═════ Data for this exercise ═════
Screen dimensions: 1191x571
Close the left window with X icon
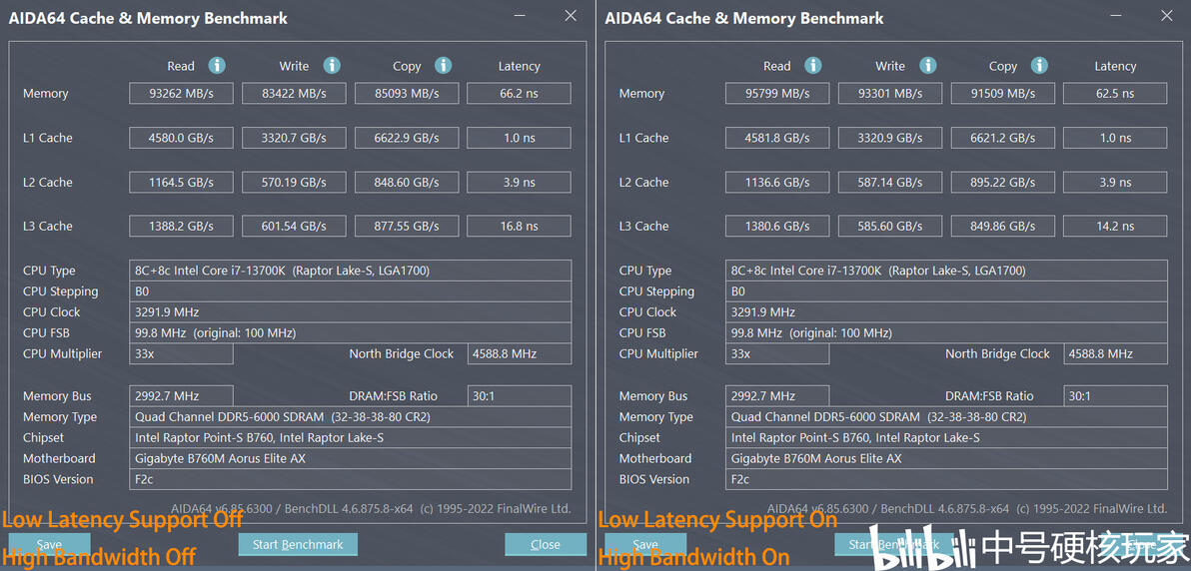pos(571,16)
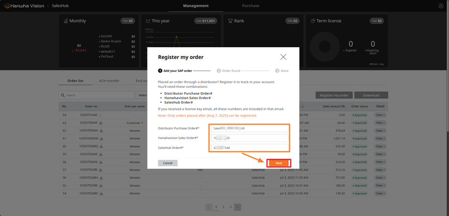
Task: Click the SalesHub Order# input field
Action: (x=250, y=148)
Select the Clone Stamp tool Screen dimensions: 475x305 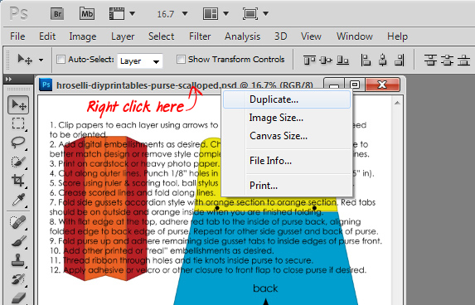coord(18,260)
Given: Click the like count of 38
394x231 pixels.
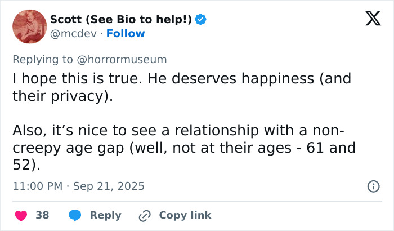Looking at the screenshot, I should pyautogui.click(x=42, y=215).
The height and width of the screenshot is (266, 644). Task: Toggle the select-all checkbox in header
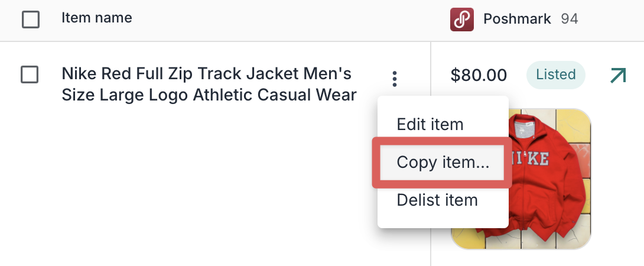[30, 20]
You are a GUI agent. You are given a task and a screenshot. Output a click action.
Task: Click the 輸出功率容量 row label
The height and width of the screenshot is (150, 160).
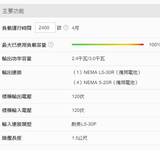17,59
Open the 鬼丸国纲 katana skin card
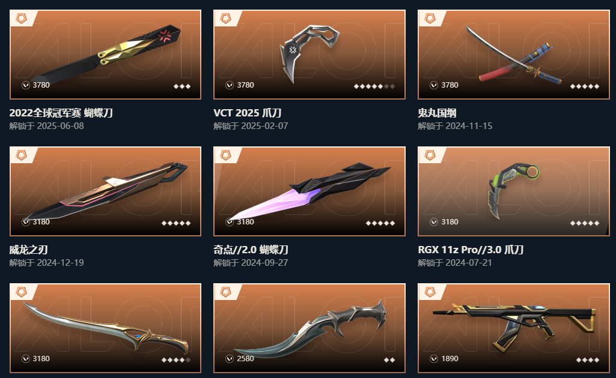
═════
_Exercise instructions:_ Using the records above, print exactly the run of lines that starts with the line with "Given: Click the like count of 38" and goes on through the line with "You are a GUI", pictures excluded.

_Result:_
Given: Click the like count of 38
394x231 pixels.
Looking at the screenshot, I should pyautogui.click(x=42, y=215).
The height and width of the screenshot is (266, 644). Task: Toggle the select-all checkbox in header
[30, 20]
You are a GUI agent. You are given a task and a screenshot. Output a click action.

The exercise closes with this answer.